→ **O que fazer**
Reproduza na íntegra, sem mudar nada, o trecho sobre o jogo Eyewire e o mapeamento de neurônios.

#### Trecho fornecido ####

A ideia por trás do jogo, porém, não é apenas aproveitar a habilidade visual dos usuários para processar dados. À medida que mais imagens são analisadas, a inteligência artificial do programa que administra o game "aprende" com a inteligência humana, e aos poucos os computadores descobrem como mapear os neurônios corretamente.
Apesar de possuir a iniciativa mais avançada para mapeamento do cérebro hoje, porém, o laboratório de Seung ainda não tem capacidade para mapear um cérebro humano inteiro.
"A tecnologia de imageamento avançou rápido demais, e hoje gera quantidades enormes de de dados em intervalos de tempo relativamente pequeno, por isso ainda não damos conta de analisar todas as imagens", disse à Folha Amy Robinson, cientista de computação que ajudou o laboratório de Seung a criar o game.
Até agora, os jogadores do Eyewire já mapearam 12 neurônios completos de camundongos e já possível ver seu formato tridimensional na "home page" do jogo. Foi um marco impressionante, mas ainda é uma mera fração daquilo necessário para mapear todos os neurônios do cérebro humano, que somam cerca de 80 bilhões.
CIÊNCIA CIDADÃ
Diante da enormidade do cérebro humano, Seung decidiu atacar o desafio começando por um camundongo. E o Eyewire, por enquanto, mapeia apenas a retina do animal --daí nome do jogo, que significa "fiação dos olhos" em inglês.

#### Listagem fornecida ####

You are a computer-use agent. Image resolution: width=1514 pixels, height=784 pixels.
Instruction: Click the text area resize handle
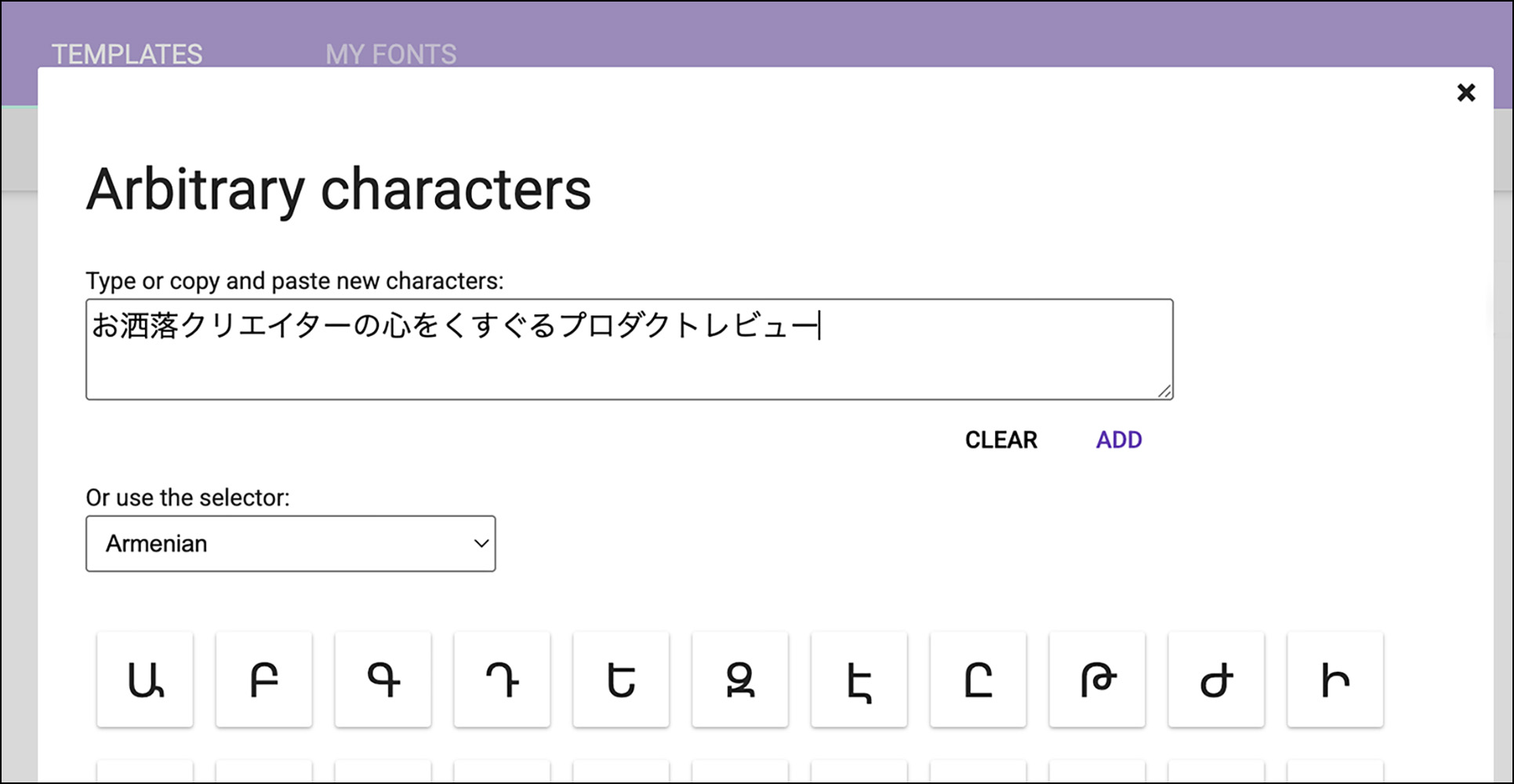click(x=1164, y=391)
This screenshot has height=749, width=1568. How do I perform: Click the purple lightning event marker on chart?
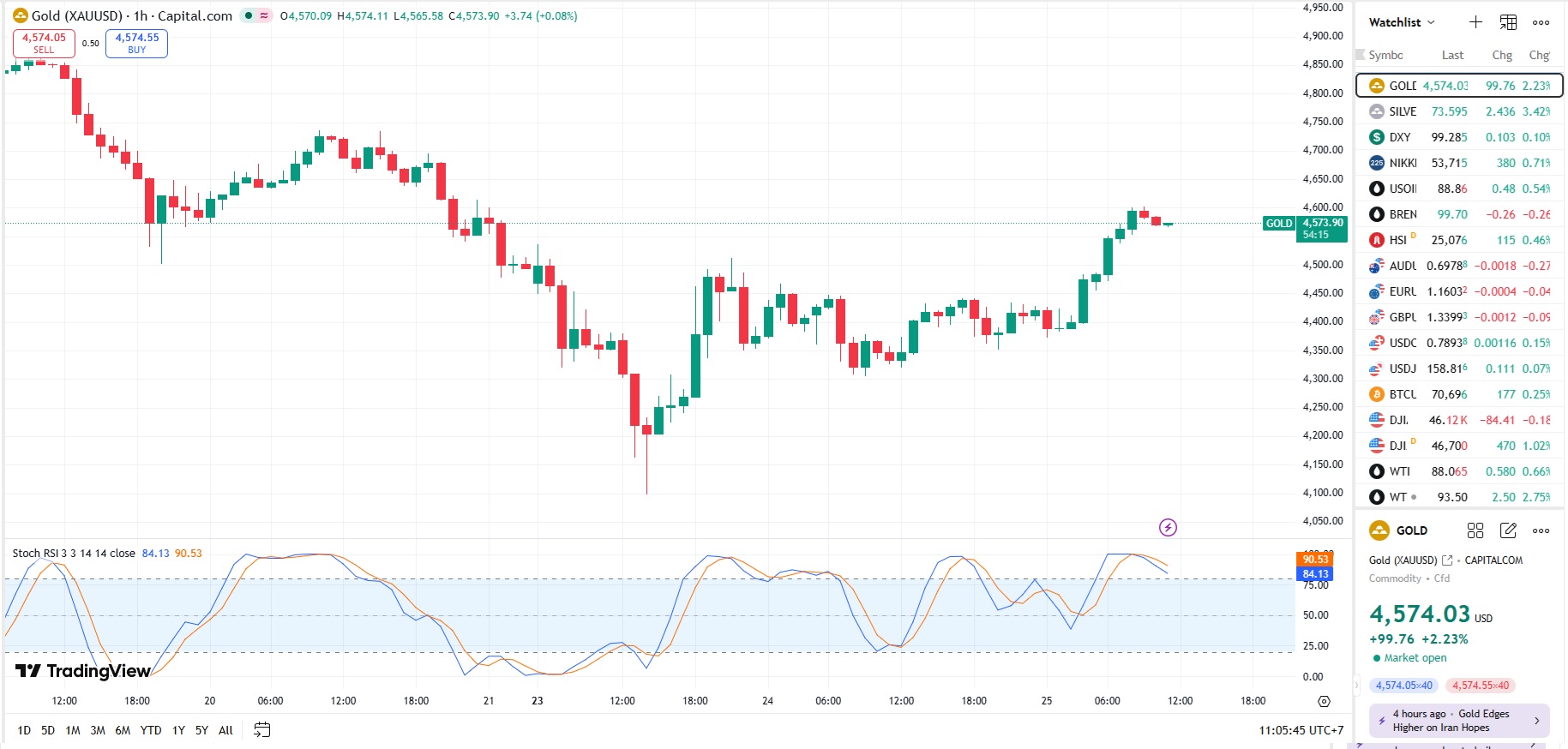tap(1168, 527)
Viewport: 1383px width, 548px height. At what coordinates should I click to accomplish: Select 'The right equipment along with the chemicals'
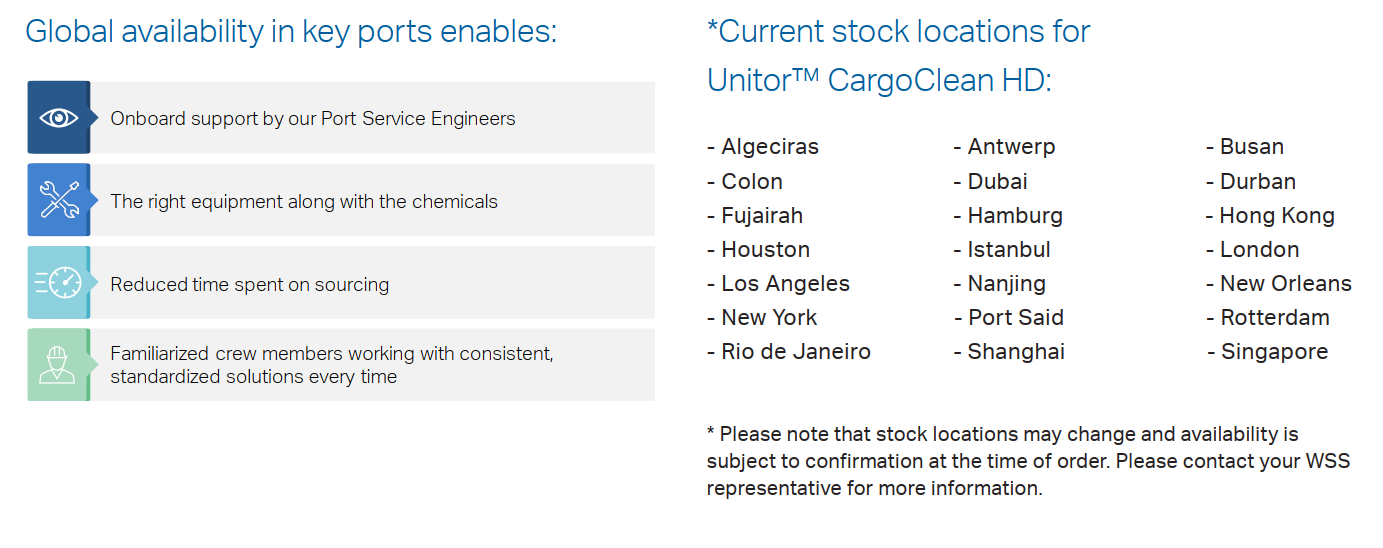pyautogui.click(x=304, y=201)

####

→ **Resultado da tarefa**
A ideia por trás do jogo, porém, não é apenas aproveitar a habilidade visual dos usuários para processar dados. À medida que mais imagens são analisadas, a inteligência artificial do programa que administra o game "aprende" com a inteligência humana, e aos poucos os computadores descobrem como mapear os neurônios corretamente.
Apesar de possuir a iniciativa mais avançada para mapeamento do cérebro hoje, porém, o laboratório de Seung ainda não tem capacidade para mapear um cérebro humano inteiro.
"A tecnologia de imageamento avançou rápido demais, e hoje gera quantidades enormes de de dados em intervalos de tempo relativamente pequeno, por isso ainda não damos conta de analisar todas as imagens", disse à Folha Amy Robinson, cientista de computação que ajudou o laboratório de Seung a criar o game.
Até agora, os jogadores do Eyewire já mapearam 12 neurônios completos de camundongos e já possível ver seu formato tridimensional na "home page" do jogo. Foi um marco impressionante, mas ainda é uma mera fração daquilo necessário para mapear todos os neurônios do cérebro humano, que somam cerca de 80 bilhões.
CIÊNCIA CIDADÃ
Diante da enormidade do cérebro humano, Seung decidiu atacar o desafio começando por um camundongo. E o Eyewire, por enquanto, mapeia apenas a retina do animal --daí nome do jogo, que significa "fiação dos olhos" em inglês.